Speaking of teams, team success is a major component of MVP voting. Over the past 40 years, the MVP’s team has finished as a top-three seed in their respective conference. The one outlier was in Westbrook’s triple-double season in which the OKC Thunder were a six-seed. Embiid’s 76ers sit at the third seed in the Eastern Conference while Antetokounmpo’s Bucks and Jokic’s Nuggets both sit atop their respective conferences.
If I were to just present you with these numbers, Jokic clearly wins, right? Well, there are a few variables that could sway the voters. Typically, Antetokounmpo gains bonus points for his defensive play. However, this season with Brook Lopez and Jrue Holiday taking the reins as lockdown defenders, Antetokounmpo hasn’t had to exert as much energy on the defensive side of the ball, allowing Jokic and Embiid to have similar defensive numbers. The Bucks having the third best defensive rating, compared to the Sixers at eighth and the Nuggets at fifteenth, may sway some voters. Additionally, recency bias plays a big part. Voters remember more clearly that Embiid has led the Sixers on an eight-game winning streak, scoring 31 or more points in Games 63 through 70, more than they will recall Jokic scoring 40 points four times over the span of two week in Games 27, 29, 31 and 34 or Antetokounmpo’s incredibly hot start to the season and how he exceeded Jokic’s numbers during the Pre-All-Star Break stretch, including a 55-point game. The third variable is voter’s fatigue. Fans and voters get bored of the same players winning over and over. Antetokounmpo has two and Jokic has two; Embiid is playing impossibly well, what more can he do? Let’s just give it to him this time.

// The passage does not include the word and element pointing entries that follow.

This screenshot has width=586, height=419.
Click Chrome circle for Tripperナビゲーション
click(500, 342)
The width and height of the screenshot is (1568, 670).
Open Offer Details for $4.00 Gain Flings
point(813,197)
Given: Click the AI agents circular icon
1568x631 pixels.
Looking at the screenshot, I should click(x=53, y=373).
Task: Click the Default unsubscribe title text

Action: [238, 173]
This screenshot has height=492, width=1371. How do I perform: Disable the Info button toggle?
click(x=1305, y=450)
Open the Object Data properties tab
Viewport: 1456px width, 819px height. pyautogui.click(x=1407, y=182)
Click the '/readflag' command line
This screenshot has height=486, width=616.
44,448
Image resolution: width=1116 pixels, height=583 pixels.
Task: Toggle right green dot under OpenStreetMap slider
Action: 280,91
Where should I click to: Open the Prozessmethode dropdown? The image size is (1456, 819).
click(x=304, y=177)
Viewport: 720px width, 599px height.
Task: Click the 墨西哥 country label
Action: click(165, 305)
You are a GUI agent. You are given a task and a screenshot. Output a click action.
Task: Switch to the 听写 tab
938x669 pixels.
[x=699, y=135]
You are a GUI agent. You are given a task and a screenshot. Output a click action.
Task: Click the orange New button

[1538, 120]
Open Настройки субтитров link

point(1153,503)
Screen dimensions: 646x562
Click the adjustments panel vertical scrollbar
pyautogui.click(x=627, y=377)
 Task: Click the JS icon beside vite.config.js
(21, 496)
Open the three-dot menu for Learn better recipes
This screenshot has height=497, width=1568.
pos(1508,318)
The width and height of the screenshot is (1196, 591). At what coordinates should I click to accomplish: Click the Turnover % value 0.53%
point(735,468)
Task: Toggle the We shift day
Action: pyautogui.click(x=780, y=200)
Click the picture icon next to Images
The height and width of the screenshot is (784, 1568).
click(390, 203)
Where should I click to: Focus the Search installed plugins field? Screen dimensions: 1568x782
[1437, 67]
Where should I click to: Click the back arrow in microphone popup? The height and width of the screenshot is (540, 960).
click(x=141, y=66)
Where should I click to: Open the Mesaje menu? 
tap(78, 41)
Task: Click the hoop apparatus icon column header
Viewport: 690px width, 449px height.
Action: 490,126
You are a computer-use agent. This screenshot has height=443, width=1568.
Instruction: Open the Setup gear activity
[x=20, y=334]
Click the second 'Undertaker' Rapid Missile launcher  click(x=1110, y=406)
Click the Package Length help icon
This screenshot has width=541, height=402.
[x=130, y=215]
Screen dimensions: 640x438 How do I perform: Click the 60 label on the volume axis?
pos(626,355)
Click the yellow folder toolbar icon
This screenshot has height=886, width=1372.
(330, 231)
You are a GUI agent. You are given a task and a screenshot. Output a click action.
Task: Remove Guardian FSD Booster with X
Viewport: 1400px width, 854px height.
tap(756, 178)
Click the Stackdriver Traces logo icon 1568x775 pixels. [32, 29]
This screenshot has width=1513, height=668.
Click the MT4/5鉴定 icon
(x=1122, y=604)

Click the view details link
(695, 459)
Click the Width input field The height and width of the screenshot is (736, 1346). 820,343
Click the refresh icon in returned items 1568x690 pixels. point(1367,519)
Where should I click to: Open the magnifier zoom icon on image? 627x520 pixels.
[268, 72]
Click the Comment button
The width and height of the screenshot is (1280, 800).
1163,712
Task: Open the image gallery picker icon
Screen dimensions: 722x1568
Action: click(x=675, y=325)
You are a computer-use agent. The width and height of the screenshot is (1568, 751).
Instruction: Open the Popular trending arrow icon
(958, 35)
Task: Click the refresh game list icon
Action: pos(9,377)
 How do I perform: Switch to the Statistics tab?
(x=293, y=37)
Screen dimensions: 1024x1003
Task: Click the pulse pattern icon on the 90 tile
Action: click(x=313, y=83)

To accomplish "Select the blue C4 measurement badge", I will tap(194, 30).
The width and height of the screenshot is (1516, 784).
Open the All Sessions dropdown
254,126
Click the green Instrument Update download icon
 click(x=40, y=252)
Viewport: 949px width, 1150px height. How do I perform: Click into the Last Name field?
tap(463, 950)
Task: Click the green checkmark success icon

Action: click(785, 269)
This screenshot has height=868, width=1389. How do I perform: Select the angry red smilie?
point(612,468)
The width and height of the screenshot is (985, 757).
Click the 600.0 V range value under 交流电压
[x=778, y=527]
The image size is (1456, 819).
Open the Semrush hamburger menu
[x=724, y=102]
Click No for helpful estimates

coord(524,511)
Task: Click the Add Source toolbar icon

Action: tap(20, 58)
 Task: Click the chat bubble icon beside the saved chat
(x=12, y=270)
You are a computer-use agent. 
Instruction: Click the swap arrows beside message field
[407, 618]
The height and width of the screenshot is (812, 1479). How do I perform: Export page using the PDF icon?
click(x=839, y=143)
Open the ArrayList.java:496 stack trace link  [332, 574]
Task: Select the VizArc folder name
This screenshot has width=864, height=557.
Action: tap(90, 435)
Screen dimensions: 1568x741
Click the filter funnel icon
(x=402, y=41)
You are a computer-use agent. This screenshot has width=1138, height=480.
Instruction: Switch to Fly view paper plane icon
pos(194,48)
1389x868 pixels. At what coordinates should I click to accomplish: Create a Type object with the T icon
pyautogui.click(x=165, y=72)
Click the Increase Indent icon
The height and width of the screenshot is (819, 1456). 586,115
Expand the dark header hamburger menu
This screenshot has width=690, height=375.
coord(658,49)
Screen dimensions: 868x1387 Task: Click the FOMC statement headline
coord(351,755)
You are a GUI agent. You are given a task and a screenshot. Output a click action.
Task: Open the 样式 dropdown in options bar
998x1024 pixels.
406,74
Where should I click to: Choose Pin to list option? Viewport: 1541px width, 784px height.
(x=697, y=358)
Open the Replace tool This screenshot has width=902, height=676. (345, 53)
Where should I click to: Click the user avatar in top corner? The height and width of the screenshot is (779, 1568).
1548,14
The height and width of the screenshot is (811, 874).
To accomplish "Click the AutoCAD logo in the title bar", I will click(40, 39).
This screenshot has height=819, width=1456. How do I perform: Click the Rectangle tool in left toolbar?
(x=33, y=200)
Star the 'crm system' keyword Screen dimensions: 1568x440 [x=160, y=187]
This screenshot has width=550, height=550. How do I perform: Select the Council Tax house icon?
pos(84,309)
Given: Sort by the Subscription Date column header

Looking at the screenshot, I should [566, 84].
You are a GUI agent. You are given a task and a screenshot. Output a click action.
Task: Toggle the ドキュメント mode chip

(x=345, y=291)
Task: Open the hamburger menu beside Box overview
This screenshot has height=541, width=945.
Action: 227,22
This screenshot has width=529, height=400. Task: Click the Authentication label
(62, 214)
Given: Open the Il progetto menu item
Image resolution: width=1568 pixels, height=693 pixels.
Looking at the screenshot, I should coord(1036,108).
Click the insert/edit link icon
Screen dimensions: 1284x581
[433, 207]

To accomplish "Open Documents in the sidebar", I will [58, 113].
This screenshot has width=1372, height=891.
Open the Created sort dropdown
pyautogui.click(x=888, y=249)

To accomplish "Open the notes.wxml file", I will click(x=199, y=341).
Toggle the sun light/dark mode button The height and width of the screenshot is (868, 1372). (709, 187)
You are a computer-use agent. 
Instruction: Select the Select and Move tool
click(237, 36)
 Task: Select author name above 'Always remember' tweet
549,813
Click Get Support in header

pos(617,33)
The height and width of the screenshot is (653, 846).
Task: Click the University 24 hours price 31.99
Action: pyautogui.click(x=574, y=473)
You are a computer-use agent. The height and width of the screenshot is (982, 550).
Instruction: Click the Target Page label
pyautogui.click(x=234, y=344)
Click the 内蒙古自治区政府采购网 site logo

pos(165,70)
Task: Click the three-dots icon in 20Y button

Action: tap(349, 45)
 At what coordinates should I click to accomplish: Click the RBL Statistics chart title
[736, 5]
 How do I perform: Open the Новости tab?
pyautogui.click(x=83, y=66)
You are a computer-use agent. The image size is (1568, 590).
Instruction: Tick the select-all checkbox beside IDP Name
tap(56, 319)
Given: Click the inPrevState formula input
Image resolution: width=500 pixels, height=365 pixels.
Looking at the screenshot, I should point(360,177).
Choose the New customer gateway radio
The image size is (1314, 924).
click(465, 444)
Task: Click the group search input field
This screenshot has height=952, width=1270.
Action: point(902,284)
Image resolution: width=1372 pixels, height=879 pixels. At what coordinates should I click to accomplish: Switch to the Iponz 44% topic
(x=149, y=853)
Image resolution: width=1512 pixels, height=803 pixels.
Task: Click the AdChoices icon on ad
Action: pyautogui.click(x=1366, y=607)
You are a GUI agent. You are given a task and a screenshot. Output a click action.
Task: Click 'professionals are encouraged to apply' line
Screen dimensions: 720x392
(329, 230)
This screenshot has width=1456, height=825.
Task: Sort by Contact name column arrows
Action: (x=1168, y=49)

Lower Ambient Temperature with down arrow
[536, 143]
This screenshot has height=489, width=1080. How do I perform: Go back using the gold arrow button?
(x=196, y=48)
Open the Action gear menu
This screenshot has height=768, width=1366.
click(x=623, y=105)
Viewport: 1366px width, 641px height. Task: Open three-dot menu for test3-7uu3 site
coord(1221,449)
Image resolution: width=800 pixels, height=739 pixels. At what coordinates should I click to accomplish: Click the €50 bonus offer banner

For me, no matter how boring the pick, Nikola Jokic is my MVP. Another point I feel we should address when looking at this MVP race is the dispersion of NBA fandom across the world and how foreign players being brought into the league has only made the league more competitive and entertaining. The NBA didn’t allow foreign-born players into the league until after the Dream Team’s Olympic run in 1992. In 2023, we now have 120 players from 40 different countries and six different continents, including the three frontrunners. Jokic is from Serbia, Antetokounmpo is from Greece and Embiid is from Cameroon. This can only mean good things for the NBA and the sport of basketball because, as it continues to spread, more and more people will share in the comradery that is the MVP debate.